[Opening DATA TO EXAMINE section]

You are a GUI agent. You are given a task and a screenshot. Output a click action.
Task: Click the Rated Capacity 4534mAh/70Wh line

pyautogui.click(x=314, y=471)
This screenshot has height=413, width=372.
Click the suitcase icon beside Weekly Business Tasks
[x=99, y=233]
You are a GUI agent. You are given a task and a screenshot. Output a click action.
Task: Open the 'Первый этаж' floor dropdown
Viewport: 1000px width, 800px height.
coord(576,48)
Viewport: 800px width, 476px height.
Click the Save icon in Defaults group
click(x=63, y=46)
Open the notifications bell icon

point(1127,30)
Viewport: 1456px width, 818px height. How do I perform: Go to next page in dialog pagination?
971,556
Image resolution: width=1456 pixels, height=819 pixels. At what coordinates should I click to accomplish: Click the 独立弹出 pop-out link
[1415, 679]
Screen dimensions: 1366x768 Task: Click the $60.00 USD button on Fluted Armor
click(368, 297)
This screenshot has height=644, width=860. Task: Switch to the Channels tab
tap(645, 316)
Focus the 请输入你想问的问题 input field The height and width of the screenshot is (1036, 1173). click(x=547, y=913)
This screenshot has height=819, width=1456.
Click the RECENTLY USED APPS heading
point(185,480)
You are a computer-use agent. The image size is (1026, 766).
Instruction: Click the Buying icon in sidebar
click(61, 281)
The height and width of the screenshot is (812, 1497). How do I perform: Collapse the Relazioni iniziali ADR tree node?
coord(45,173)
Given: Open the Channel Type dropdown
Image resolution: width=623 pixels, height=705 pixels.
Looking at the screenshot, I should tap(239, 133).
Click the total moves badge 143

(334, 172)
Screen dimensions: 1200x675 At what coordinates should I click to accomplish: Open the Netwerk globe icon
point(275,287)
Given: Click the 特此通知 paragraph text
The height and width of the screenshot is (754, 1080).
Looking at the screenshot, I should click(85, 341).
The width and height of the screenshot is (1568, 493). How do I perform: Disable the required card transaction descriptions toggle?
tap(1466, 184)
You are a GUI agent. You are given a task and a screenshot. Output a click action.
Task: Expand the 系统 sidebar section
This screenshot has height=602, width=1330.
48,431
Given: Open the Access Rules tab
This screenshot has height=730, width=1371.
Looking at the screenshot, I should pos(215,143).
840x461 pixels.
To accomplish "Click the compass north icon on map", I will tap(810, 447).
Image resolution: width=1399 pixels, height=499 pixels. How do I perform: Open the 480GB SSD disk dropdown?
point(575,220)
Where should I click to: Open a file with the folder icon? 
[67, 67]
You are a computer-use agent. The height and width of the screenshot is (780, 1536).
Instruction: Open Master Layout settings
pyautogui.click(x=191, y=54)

[Closing DATA TO EXAMINE section]

INSTRUCTIONS FOR THE TASK =>
Which lines in the listing have the string "computer"? Pick them out and copy them.

RESPONSE BOX =>
You are a computer-use agent. The image size is (1026, 766).
You are a computer-use agent. The height and width of the screenshot is (780, 1536).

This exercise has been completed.